▶ GIVEN INFORMATION

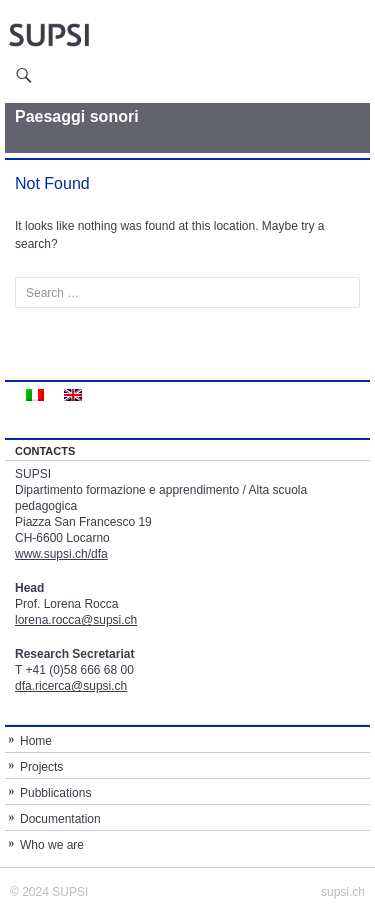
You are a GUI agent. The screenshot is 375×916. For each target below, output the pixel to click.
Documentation (60, 819)
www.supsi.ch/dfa (61, 554)
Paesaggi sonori (77, 116)
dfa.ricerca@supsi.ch (71, 686)
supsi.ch (343, 892)
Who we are (52, 845)
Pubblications (55, 793)
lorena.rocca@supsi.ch (76, 620)
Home (36, 741)
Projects (41, 767)
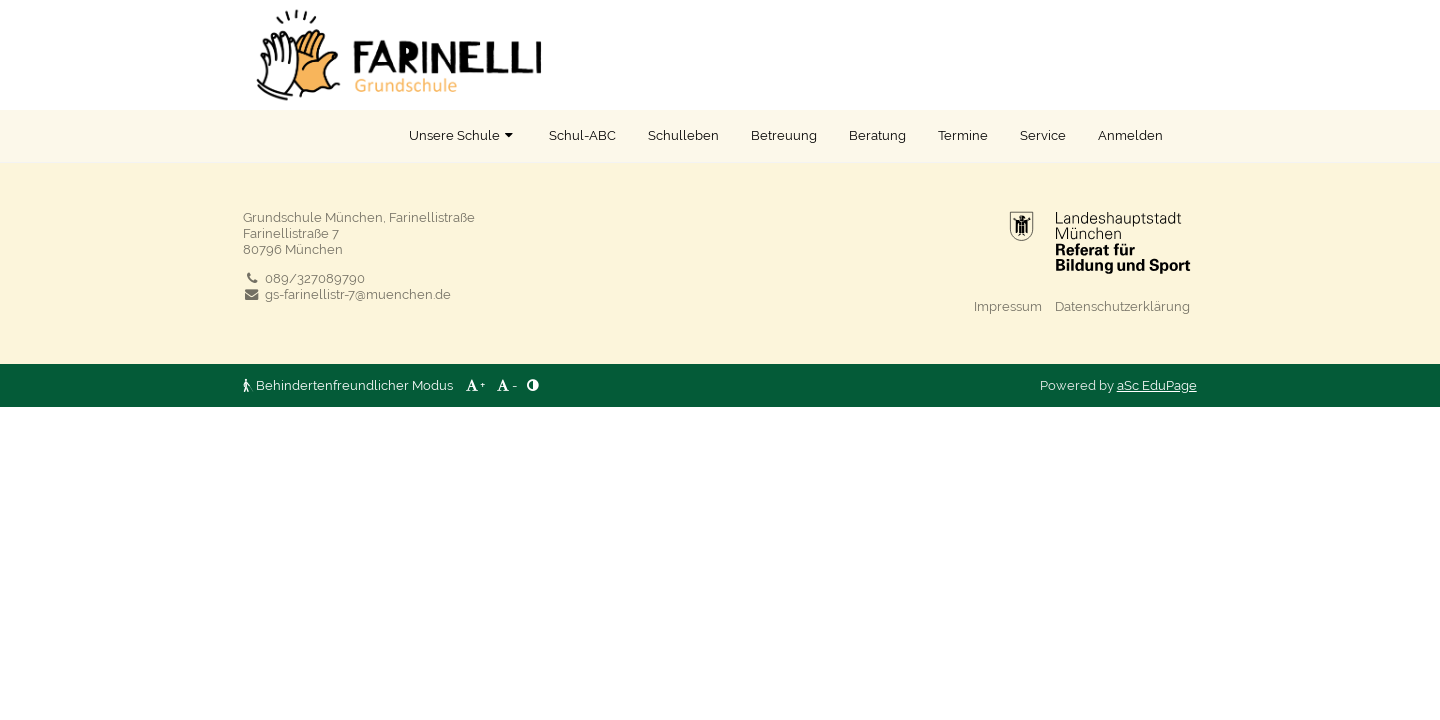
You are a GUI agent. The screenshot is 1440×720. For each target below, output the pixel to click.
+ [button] (474, 385)
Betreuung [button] (784, 135)
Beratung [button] (877, 135)
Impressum (1008, 306)
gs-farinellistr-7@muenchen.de (347, 294)
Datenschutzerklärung (1122, 306)
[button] (21, 20)
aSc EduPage (1157, 385)
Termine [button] (963, 135)
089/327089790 (304, 278)
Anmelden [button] (1130, 135)
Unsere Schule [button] (463, 135)
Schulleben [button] (683, 135)
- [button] (506, 385)
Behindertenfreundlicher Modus (349, 385)
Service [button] (1043, 135)
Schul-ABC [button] (582, 135)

▶ EXERCISE
Transcribe all of the material above word for word, omitting the pictures.

▶ ANSWER
You are a GUI agent. The screenshot is 375×916. For each target below, output the pixel to click.
Documentation (60, 819)
www.supsi.ch/dfa (61, 554)
Paesaggi sonori (77, 116)
dfa.ricerca@supsi.ch (71, 686)
supsi.ch (343, 892)
Who we are (52, 845)
Pubblications (55, 793)
lorena.rocca@supsi.ch (76, 620)
Home (36, 741)
Projects (41, 767)
You are a GUI agent. The screenshot is 1440×720. For each target below, output the pixel to click.
+ [button] (474, 385)
Betreuung [button] (784, 135)
Beratung [button] (877, 135)
Impressum (1008, 306)
gs-farinellistr-7@muenchen.de (347, 294)
Datenschutzerklärung (1122, 306)
[button] (21, 20)
aSc EduPage (1157, 385)
Termine [button] (963, 135)
089/327089790 (304, 278)
Anmelden [button] (1130, 135)
Unsere Schule [button] (463, 135)
Schulleben [button] (683, 135)
- [button] (506, 385)
Behindertenfreundlicher Modus (349, 385)
Service [button] (1043, 135)
Schul-ABC [button] (582, 135)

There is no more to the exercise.